Eldan Goldenberg's lab notebook

I was wrong about trial selection

After a few hiccups due to my own errors and some hardware trouble, I now have all the results I was waiting for from the temporal-correlation experiments with 3 interneurons. They're not very impressive, but I have learned some things from them.

There's only one really surprising result, which is that my preliminary report that the 'comprehensive trials' experiments were doing better than ones with randomly generated trials was in fact wrong. It is true that the fitness scores reported during the search are much closer to the results from a more thorough re-testing if the search used the comprehensive trial generation system, but that's the only advantage. More detail, and some hand-waving about why, behind the cut.

To compare the two systems, I compared pairs of otherwise identical runs (same parameters, same random seed and consequently identical starting populations) where one used randomly generated trials, and the other a comprehensive batch of trials in which every allowed oscillation period was represented once. Then, to get away from problems of evaluation noise, I re-tested the agents produced by these searches on a standard batch of trials, in which every allowed oscillation period was represented 5 times, and normalised the results by dividing them by the best fitness attainable in each set of conditions. Comparing either the best or the final agents from these runs finds the 'comprehensive trials' ones to perform slightly, though not statistically significantly, worse on average.

[aside: I had forgotten how much of a pain editing a table in HTML is. Next time I think I'll just export from Excel, ugly as that is.

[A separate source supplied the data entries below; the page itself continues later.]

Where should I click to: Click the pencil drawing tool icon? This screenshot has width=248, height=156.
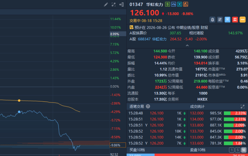[106, 4]
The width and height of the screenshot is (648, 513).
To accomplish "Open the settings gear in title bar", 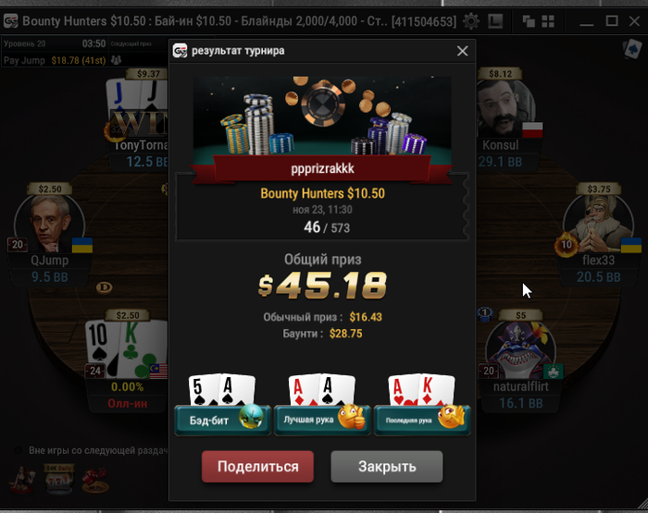I will click(x=470, y=20).
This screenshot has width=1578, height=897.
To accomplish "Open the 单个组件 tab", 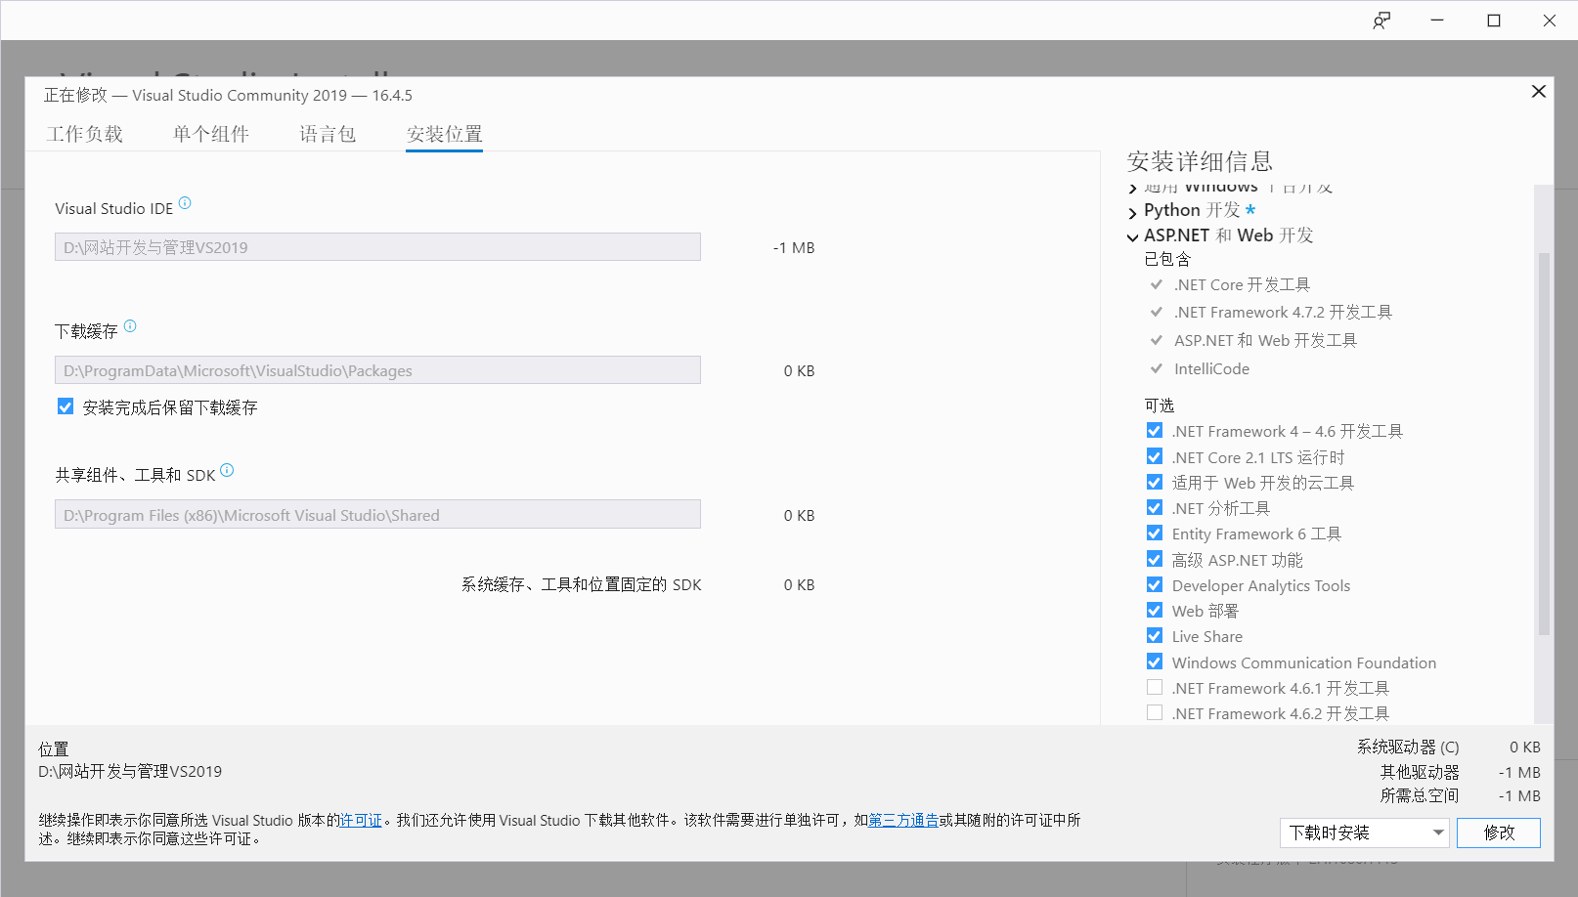I will 211,134.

Also, I know the table is clumsily shrunk to fit; I'll try and fix that tomorrow because I've already spent longer writing this than I had intended to]

The breakdown of conditions is because the random trial generation always used 20 trialsets, whereas the number of sets generated by the comprehensive scheme varied from 10 to 50, depending on the particular conditions. All that the breakdown really does is to tell me that this effect is similar across conditions; there's only one in which the comprehensive-trials experiments did better than the random-trials ones. The differences are all statistically insignificant, though, so really all that this data tells me is that there isn't a significant improvement from using the comprehensive trial generation scheme.

I find this interesting because I was sure there would be. I don't know why there isn't, but the one hint I've seen comes from one of the few agents apparently not to use some variant of the stupid threshold strategy. It was evolved using comprehensively generated trials of periods 1-10, and scored a pretty poor overall fitness (0.64111), but on inspection it turned out to be hyper-specialised for certain periods. It scored the maximum possible for a period of 1, and very close to it for 2 and 6, but abysmally poor (<0.45) on everything else.

On inspection, it turned out to have a very simple strategy, that was once again using thresholds. It's just that the thresholds in question matched up very well for three particular periods, and not at all for any other. In theory, the comprehensive trial generation scheme was supposed to avoid this kind of over-fitting, but it looks like in this instance there was still a local optimum simply because this relatively poor strategy was still better than anything a small mutation away from it. The random-trials scheme might have managed to break away from this, if at some point the trials under-represented those periods, but the comprehensive-trials scheme wasn't able to do that.

Of course, the random-trials scheme has its own drawbacks, which I've detailed in the past couple of weeks, but what this data tells me is that they are not significantly more problematic—and may even be marginally less bad—than the drawbacks of the comprehensive-trials scheme.

The trouble with all this is that, as Inman Harvey is fond of saying, GAs are something of a black art. Just because I've found the trial generation scheme not to matter for this set of experiments, doesn't mean it won't for other experiments, or even simple changes like different numbers of interneurons. I really only have two options: pick one system arbitrarily and use it consistently, or try both for all my experiments so I can say whether or not it matters.

I'm inclined to pick one and run with it, because this is all orthogonal to the hypothesis I'm investigating, but my fear is that doing so would weaken the negative results, because there's always the doubt that perhaps I would have had more luck using the other scheme.